Even though Standard & Poor’s has warned investors to be wary of U.S. Treasury bonds, the rancorous arguments in Washington over taxes and spending continue.

“Let’s take a hike,” said Paul Krugman in The New York Times. The ongoing, rancorous debate in Washington about our deepening fiscal crisis has omitted one very obvious reality: To be serious about balancing the federal budget, we have to raise taxes—and not just on the rich. Conservatives have made dogma of the notion that taxes must never, ever go up. But let’s look at some hard facts. The Bush tax cuts are largely responsible for the trillion-dollar deficits the U.S. has been running. If we simply let those tax cuts expire for everyone in 2012, the deficit would fall dramatically right away, and over 10 years, that would trim $3.3 trillion from the national debt.

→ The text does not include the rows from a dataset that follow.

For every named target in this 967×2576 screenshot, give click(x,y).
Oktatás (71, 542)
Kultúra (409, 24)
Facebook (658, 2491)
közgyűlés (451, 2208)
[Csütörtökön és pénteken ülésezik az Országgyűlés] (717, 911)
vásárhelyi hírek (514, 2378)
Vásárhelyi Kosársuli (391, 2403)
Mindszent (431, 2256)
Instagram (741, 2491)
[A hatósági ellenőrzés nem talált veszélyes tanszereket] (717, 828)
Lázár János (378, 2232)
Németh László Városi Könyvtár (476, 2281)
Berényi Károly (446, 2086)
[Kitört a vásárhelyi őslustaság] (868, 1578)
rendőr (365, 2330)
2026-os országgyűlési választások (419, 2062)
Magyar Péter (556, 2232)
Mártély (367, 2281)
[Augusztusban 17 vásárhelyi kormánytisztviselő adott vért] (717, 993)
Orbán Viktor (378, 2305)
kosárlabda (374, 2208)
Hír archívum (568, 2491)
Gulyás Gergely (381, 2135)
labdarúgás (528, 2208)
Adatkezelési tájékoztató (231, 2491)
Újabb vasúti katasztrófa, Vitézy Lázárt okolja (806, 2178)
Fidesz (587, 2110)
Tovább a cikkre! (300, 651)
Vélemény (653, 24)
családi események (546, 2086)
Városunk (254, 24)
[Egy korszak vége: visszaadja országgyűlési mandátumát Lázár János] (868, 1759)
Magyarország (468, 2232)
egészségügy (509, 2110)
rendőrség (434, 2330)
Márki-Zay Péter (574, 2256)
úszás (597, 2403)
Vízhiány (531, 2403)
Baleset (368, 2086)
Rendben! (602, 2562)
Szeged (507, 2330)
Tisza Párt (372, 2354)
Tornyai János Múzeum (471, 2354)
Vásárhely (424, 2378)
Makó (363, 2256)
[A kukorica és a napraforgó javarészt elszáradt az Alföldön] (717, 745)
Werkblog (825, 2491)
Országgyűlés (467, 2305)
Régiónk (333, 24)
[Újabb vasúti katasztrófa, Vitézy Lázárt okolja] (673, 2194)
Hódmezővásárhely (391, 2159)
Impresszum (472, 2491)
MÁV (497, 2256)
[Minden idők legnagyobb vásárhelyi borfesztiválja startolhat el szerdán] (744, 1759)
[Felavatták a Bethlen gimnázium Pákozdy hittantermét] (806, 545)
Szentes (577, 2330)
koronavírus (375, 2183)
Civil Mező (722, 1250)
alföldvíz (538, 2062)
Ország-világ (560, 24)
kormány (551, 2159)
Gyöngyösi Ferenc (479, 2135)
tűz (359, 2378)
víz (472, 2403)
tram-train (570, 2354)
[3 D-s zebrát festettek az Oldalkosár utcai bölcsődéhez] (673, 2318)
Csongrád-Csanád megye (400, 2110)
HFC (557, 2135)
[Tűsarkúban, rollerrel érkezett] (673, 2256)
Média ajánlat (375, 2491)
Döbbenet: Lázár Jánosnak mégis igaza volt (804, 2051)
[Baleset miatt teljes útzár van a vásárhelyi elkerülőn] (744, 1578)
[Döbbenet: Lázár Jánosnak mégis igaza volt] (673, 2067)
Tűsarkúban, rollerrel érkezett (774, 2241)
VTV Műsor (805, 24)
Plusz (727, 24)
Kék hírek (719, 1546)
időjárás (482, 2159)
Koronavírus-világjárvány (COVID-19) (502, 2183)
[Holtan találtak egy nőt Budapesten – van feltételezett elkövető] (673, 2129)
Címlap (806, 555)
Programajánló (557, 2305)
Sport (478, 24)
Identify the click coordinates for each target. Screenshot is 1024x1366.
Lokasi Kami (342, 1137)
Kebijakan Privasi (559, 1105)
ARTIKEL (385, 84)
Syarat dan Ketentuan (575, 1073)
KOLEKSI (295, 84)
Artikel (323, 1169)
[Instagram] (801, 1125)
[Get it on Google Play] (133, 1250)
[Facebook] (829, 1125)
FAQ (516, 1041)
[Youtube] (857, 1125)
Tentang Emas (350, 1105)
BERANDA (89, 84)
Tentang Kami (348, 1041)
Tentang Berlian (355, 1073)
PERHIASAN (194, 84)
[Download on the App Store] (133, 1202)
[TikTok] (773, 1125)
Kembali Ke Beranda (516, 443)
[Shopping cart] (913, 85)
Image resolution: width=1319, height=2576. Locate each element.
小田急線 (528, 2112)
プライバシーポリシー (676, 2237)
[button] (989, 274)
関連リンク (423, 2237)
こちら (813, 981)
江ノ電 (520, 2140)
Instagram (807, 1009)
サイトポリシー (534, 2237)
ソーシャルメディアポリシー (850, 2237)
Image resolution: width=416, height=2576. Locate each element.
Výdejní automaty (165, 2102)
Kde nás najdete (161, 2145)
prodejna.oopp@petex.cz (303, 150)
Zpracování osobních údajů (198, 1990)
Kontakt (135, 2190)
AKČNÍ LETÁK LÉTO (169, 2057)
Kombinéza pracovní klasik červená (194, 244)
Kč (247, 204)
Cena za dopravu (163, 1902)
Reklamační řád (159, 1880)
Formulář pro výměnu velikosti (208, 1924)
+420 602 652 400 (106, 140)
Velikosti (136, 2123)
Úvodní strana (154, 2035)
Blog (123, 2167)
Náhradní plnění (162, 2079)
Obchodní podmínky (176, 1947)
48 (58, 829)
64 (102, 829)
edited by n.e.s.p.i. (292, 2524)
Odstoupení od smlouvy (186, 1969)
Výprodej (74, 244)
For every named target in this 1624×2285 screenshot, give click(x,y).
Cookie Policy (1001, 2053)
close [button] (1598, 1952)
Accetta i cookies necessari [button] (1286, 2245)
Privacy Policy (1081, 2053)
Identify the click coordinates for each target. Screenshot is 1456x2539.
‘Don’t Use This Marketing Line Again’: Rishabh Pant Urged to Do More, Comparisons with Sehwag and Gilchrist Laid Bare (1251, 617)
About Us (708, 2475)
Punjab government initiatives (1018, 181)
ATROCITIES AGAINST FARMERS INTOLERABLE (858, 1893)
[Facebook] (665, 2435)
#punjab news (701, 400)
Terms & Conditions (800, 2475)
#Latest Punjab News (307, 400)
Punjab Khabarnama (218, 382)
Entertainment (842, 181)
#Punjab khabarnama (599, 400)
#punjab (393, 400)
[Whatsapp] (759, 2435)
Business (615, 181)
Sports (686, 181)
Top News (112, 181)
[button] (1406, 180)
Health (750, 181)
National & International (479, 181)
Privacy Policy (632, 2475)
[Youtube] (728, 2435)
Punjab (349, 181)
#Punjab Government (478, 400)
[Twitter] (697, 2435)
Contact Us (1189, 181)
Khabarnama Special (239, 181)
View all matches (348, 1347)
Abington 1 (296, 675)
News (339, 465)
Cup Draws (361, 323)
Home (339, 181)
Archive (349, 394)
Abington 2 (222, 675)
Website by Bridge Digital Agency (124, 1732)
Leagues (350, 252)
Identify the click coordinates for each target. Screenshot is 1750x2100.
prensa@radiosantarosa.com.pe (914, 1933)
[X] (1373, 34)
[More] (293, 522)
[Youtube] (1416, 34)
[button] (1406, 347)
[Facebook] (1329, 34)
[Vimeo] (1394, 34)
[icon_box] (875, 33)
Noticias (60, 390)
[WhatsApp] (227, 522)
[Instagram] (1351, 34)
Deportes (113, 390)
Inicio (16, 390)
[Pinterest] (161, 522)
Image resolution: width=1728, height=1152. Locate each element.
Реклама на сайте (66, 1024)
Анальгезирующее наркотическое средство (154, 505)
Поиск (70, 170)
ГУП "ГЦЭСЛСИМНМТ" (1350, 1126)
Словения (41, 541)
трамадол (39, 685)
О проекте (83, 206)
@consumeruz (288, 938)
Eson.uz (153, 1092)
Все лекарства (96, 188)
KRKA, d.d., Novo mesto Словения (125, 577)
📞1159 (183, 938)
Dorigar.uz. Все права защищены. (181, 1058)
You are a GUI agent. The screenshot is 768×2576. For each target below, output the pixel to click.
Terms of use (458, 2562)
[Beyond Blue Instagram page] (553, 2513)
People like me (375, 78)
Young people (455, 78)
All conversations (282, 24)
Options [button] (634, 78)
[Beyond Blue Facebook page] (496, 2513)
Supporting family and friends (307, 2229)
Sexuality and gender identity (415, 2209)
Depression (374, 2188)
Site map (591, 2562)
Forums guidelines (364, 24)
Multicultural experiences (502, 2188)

Sadly, “the American ruling class” is bitterly fighting any tax increase, said E.J. Dionne Jr. in The Washington Post. In 1980 the wealthy paid an average of 34.5 percent of their incomes in taxes; by 2008, that figure had dropped to 23.3 percent. With the nation in dire fiscal straits, “the wealthiest people in society have a duty to pony up more for the very government whose police power and military protect them, their property, and their wealth.”